To calculate the vertex normals at each vertex, we simply calculated a normalized vector from the centroid to the surface point mass on the truncated icosahedron. Below are the images of our soccer ball (on the left) in contrast to the real soccer ball (on the right).

Another visualization feature we implemented was a 360° scene. Our aim for this scene is a stadium that is viewable from all angles without seams or gaps. While we originally tried to implement a skybox [3] that follows the camera and shows the background texture whenever there isn’t any other obstruction, we found this to be rather cumbersome to implement and led to issues that were difficult to debug.

Accordingly, after spending several days trying, we decided to instead use a large sphere surrounding the scene and texture map a 360 degree panorama image onto the sphere “sky”. While not completely robust (i.e. one can still zoom out enough and end up outside the sphere), this approach looks realistic enough for the standard ranges of values and doesn’t take away from the physical simulation.

Goal Net

The goal net was created by taking a single large rectangular grid and bending the net at various points. We created 4 total components: two sides, a back, and a top of the net. To achieve this bending, we used a piecewise function f(row, col): (x,y,z) to determine the position of each point mass.

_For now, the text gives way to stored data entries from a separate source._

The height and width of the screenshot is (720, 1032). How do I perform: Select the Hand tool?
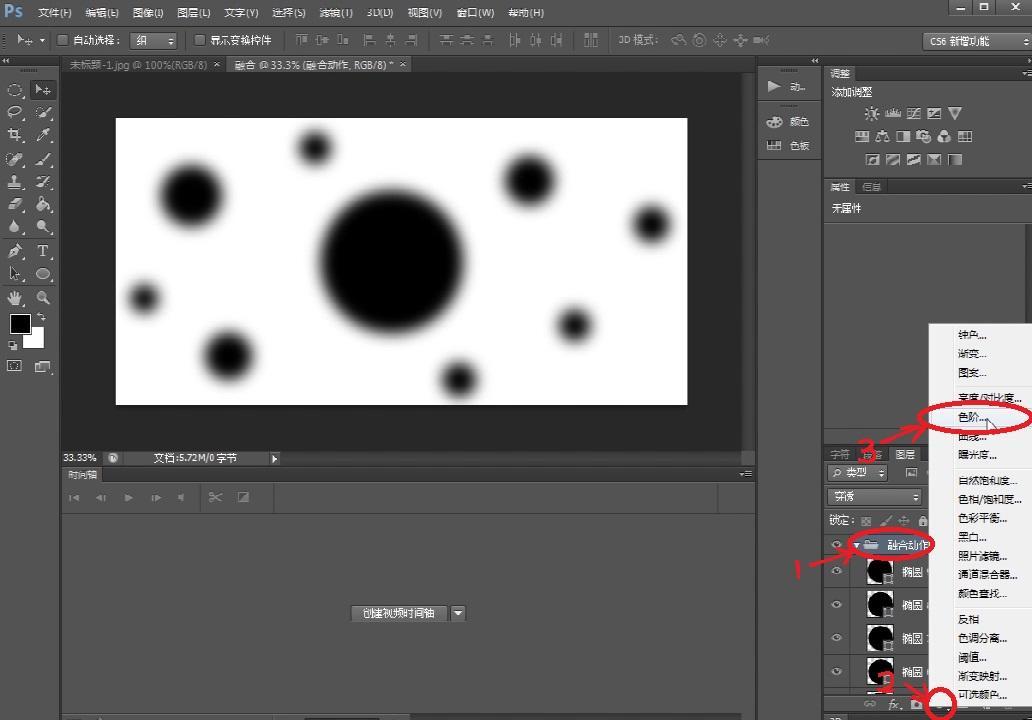pyautogui.click(x=15, y=298)
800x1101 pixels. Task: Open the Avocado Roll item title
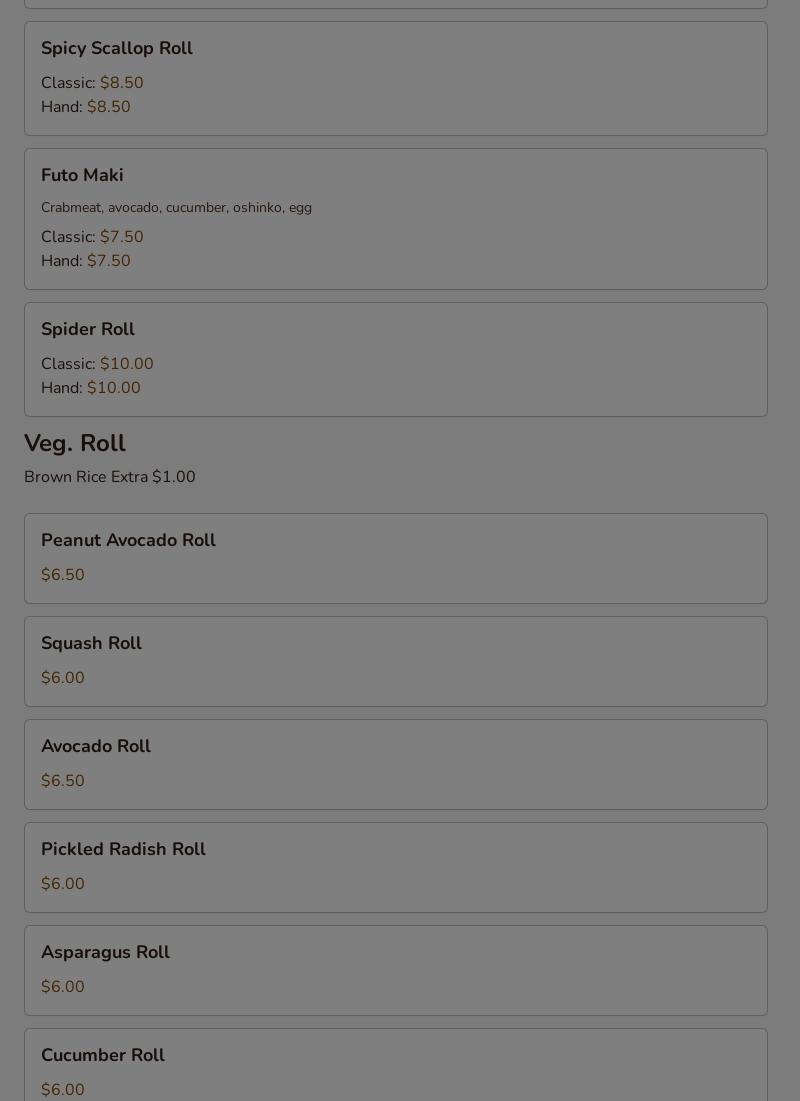click(96, 746)
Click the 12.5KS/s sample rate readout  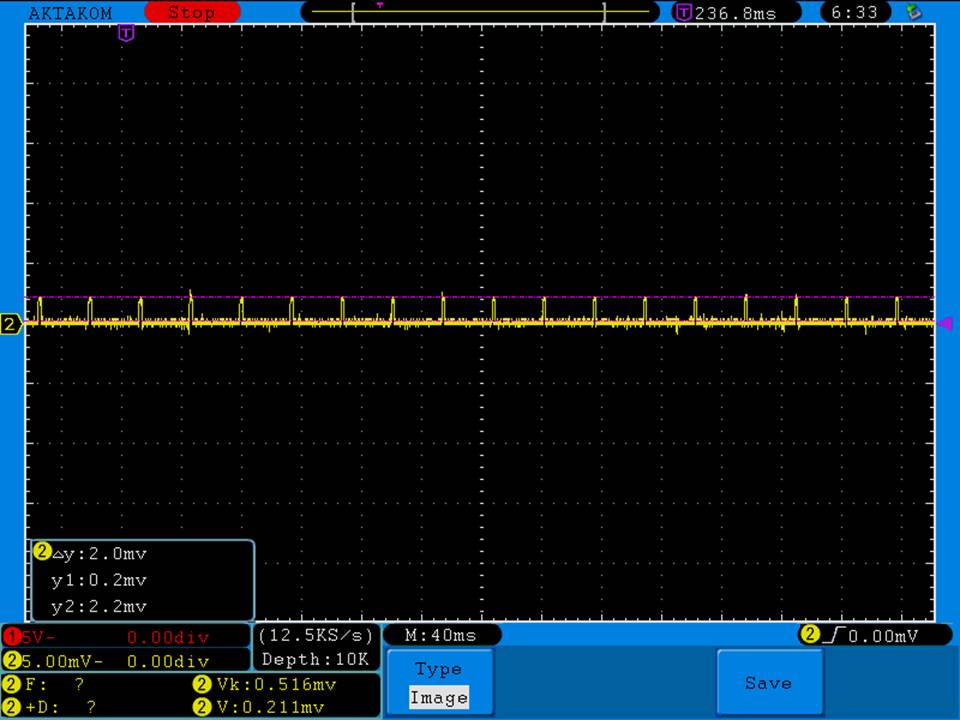point(316,636)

Some challenges faced in the goal net were: finding the right indices at which to bend each component, removing springs from specific edge cases to prevent unwanted forces in the corners, and segmentation faults that occur when trying to make non-rectangular cloth meshes. We can define the goal box to have dimensions L x H x S. To do this, we can fold a 2D cloth of size (2 * S + L) x (H + S).

Final Scene

The accumulation of all the results above is our final scene, where we demonstrate the simulation of the free kick with a curved trajectory of the ball. Below we compare how soccer balls curve around the defenders during the real game and hit the back of the goal net. Our demo attempts to achieve the similar results:

References

Contributions

We usually met up and worked together on the project. This usually meant pair programming either sitting next to one another or over zoom.